Mayors and the NRA strongly agree that the federal government should enforce the laws already on the books. Federal law prohibits all felons -- and those with a history of mental illness or drug abuse -- from possessing guns.

The NRA believes -- rightly -- that enforcing the law means prosecuting criminals to the fullest extent. In New York state, we have increased the mandatory minimum prison sentence for illegal possession of a loaded gun to 3 1/2 years, one of the toughest penalties in the country. (Ah New York! New York the model for America, the place where they want to ban super sized sodas to protect your health and they let radical Muslims build victory shrines (mosques) in the vicinity of the Twin Towers destruction to honor the 911 carnage. Bumbleberg backed of course.)

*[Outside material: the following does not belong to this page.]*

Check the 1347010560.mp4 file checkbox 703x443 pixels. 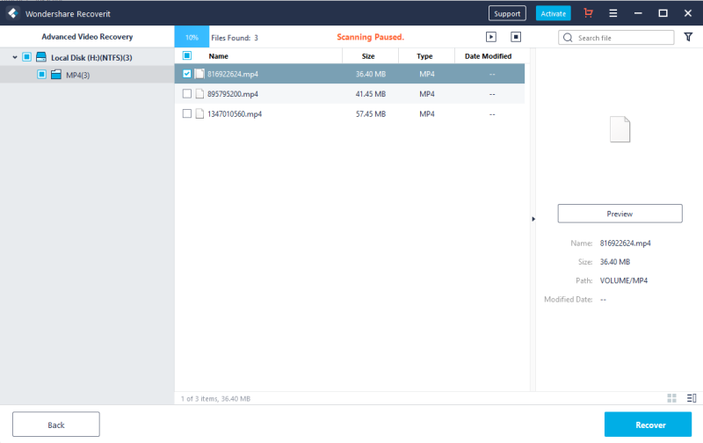tap(187, 113)
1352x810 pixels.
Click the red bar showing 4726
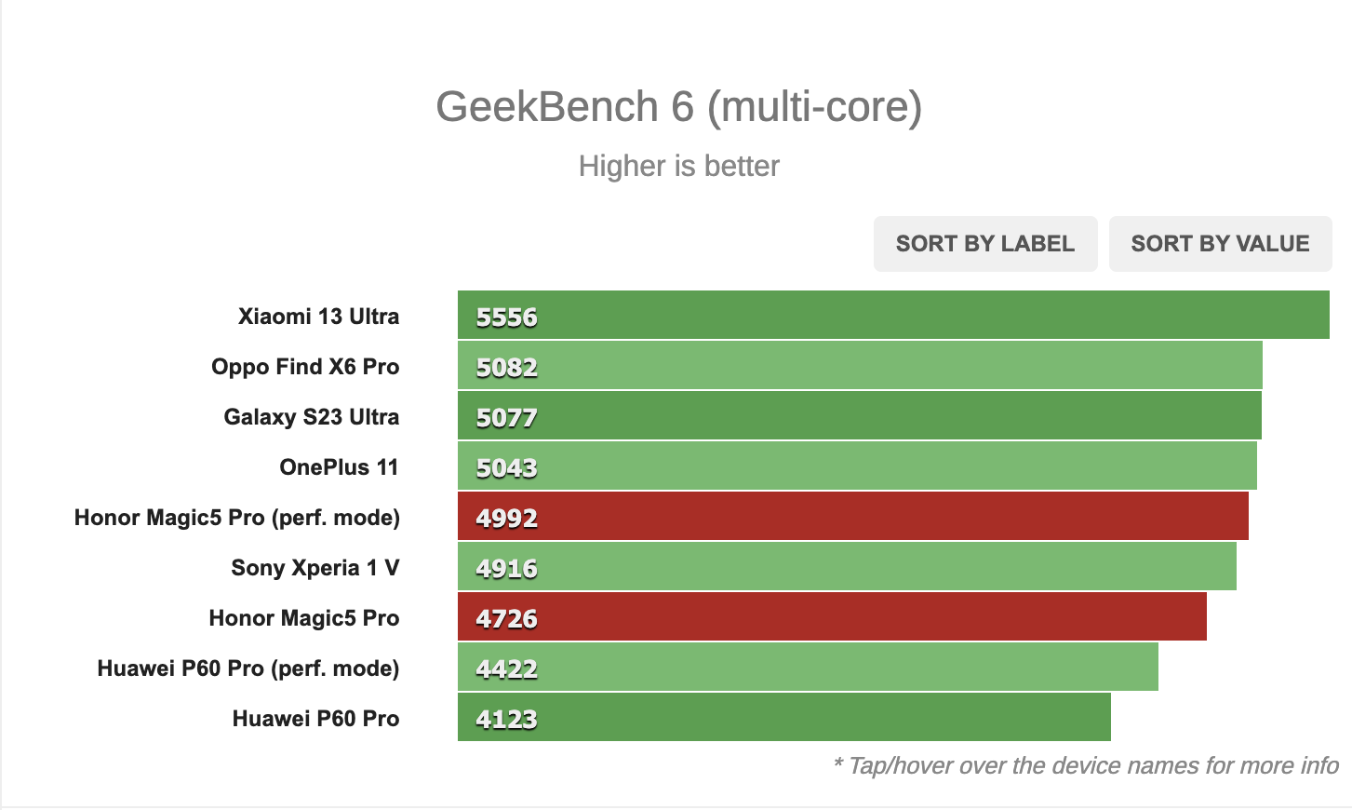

But whether fighting illegal guns or drugs, we should seek not merely to make arrests, but to prevent the crime from occurring in the first place. (As I pointed out a couple of days ago, if someone wants to kill you they will even if they don't have access to a gun and the government won't be able to stop them.) 

That is why the federal government requires licensed firearm dealers to conduct background checks to determine whether an individual is eligible to purchase a gun.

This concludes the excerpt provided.